III. True freedom rejects dishonesty (John 8:33-34).
a. The Jews responded to Jesus with a dishonest claim.
i. They had been in bondage to Egypt, Assyria, Babylon, Persia, Greece, Syria.
ii. At that moment, they were under Roman rule and occupation.
b. Their dishonesty went deeper than history – they were denying their spiritual condition.
c. Jesus was speaking about bondage to sin and they tried to change the subject to ancestry – we are offspring of Abraham.
d. Jesus did not let them hide behind religious heritage – everyone who commits, practices, sin is a slave to sin.
i. Practices, or commits, points to ongoing action, continual sinning with no change or repentance.
ii. Jesus is describing a life ruled, patterned, and mastered by sin.
e. Sin promises freedom, but produces slavery.
i. Sin says you are in control while it quietly takes control.
ii. Sin say this will satisfy you, while making you emptier.
iii. Sin says you can stop when you want while tightening the chains.
f. One of the first steps in recovery movements is when a person finally say I am powerless over this.
i. No matter how we feel of all of a program like that, that first admission reflects a biblical reality: healing will not begin with denial, only truth.
ii. As long as a person says he does not have a problem, the chains remain hidden.
g. We can’t be freed from sin we won’t confess.
i. Where am I pretending to be free while sin is ruling me?
ii. What sin have I renamed so I don’t have to repent of it?
iii. What attitude, habit, relationship, or desire has more control over me than I want to admit?
h. It may be anger, pornography, alcohol, gambling, cussing, greed, pride, gossip, the need to control others, or many other things.
i. Jesus does not expose sins only to shame us, but to free us.
j. We can’t receive freedom while defending our chains.
IV. True freedom remains dedicated (John 8:35-36).
a. Jesus now gives a household picture.
i. A slave may be in the house but he does not have permanent standing in it.
ii. A son belongs there and has a lasting place.
b. Jesus is warning them and us: don’t assume that closeness to religious things equals freedom.
i. They were descendants of Abraham.
ii. They had been given the Old Testament.
iii. They had the temple.
iv. They had religious identity.
c. Jesus says that only the Son can make a slave free.
d. The word free means released, liberated, set loose from bondage.
e. Real freedom is not self-declared, it is Son-given.

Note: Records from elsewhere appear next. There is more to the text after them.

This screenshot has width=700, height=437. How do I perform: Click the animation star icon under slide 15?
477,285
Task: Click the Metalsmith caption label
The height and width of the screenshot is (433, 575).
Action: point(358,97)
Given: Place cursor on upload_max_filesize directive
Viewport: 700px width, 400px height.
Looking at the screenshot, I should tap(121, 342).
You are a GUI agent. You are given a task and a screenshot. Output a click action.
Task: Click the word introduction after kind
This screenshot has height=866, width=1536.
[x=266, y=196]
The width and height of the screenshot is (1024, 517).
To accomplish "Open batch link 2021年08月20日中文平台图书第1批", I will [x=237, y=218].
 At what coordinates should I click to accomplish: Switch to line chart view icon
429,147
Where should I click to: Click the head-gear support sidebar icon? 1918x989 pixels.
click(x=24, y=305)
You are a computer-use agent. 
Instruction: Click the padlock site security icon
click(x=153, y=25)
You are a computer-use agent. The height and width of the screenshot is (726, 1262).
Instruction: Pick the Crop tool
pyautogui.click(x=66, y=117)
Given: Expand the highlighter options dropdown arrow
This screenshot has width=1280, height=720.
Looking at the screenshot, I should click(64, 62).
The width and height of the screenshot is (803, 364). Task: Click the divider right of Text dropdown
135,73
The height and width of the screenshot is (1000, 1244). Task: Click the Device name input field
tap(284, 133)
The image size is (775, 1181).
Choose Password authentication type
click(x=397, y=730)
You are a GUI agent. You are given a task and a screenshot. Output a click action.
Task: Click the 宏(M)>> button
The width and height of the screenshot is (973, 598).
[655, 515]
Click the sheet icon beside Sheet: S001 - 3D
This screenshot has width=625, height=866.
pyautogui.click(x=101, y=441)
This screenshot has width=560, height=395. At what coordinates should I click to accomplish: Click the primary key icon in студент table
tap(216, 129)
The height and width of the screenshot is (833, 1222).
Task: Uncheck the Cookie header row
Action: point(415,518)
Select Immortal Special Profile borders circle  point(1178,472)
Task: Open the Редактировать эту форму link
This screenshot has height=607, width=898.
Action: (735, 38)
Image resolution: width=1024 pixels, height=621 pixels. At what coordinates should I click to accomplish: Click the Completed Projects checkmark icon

i. Only Jesus can free us from sin because only Jesus has authority over sin.
ii. Only Jesus can free us from sin because only Jesus offered Himself for our guilt.
iii. Only Jesus can free us from sin because only Jesus bore condemnation for us.
iv. Only Jesus can keep us in the Father’s house because only the Son remains forever.
f. This means true freedom remains dedicated.
g. We remain in Christ because freedom is found only in Christ.
h. During the Revolutionary War, freedom from tyranny required bloodshed.
i. The Declaration announced the cause, but blood was shed to secure it.
ii. Freedom came at a cost.
i. That is also true spiritually, but on a far greater level.
i. It took blood to free America from tyranny.
ii. It took blood to free us from sin.
j. Not the blood of soldiers, but the blood of the Son of God (1 Pe. 1:18-19).
k. True freedom is not doing whatever we want, which is often just another form of slavery.
l. True freedom is being released from sin so we can belong to God.
m. Freedom is not life without a master, it is life under the right Master.
i. The world says to be free by serving yourself, but Jesus to be free by being set free by the Son.
ii. The world says to throw off all restraint, but Jesus abide in my word.
iii. The world says to define your own truth, but the Jesus say to know the truth.
iv. The world says to hide your sin but Jesus says to confess it and be made free.
v. The world says you are free when no one rules you but Jesus says you are free when sin no longer rules you.
n. The Son sets us free and we stay free by remaining in Him.